CYP4F3A and/or CYP43FB also omega oxidize arachidonic acid to 20-hydroxyeicosatetraenoic acid (20-HETE) as well as epoxyeicosatrienoic acids (EETs) to 20-hydroxy-EETs. 20-HETE regulates blood flow, vascularization, blood pressure, and kidney tubule absorption of ions in rodents and possibly humans; it has also been proposed to be involved in regulating the growth of various types of human cancers (see 20-Hydroxyeicosatetraenoic acid).
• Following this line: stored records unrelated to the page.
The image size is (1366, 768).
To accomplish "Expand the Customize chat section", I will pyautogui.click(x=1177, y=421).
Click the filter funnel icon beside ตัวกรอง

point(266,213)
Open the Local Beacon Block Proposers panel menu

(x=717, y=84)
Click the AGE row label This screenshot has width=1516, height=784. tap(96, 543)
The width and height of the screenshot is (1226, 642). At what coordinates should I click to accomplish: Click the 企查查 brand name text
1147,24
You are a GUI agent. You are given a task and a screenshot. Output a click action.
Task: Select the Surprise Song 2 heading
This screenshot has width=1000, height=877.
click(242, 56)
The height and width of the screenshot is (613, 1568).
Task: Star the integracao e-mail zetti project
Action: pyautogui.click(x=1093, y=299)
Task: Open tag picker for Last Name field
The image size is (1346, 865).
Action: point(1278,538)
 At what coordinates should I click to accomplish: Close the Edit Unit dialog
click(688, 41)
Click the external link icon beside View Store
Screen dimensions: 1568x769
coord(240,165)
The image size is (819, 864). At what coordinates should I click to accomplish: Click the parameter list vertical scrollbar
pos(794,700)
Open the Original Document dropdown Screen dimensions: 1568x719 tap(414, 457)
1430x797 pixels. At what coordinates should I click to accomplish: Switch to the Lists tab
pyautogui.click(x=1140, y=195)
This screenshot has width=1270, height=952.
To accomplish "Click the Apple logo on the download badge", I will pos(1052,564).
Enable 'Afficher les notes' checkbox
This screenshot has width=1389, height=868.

EETs have a similar set of regulatory functions but often act in a manner opposite to 20-HETE (see Epoxyeicosatrienoic acid); since, however, the activities of the 20-HEETs have not been well-defined, the function of EET omega oxidation is unclear.

== Genetic variants ==
The hydroxylation-induced inactivation of the mediators of inflammation, perhaps particularly of leukotriene B4, may underlie the proposed roles of these cytochromes in dampening inflammatory responses as well as the reported associations of certain CYP4F3 single nucleotide variants (SNPs) with human Crohn's disease (SNPs are designated rs1290617 and rs1290620 and celiac disease (rs1290622 and rs1290625).

There is also a study that have found an association within Guangzhou population between the single nucleotide variation rs3794987 and susceptibility to the SARS-CoV-1 virus, discovered in 2003. The GG/AG genotype was associated with an increased susceptibility to SARS-CoV-1, comparing to the AA genotype. However, the results of this association were not replicated in another study, on the Beijing population. The combined analysis of the two studies does not show any association of the CYP4F3 SNPs analyzed with SARS-CoV-1 susceptibility.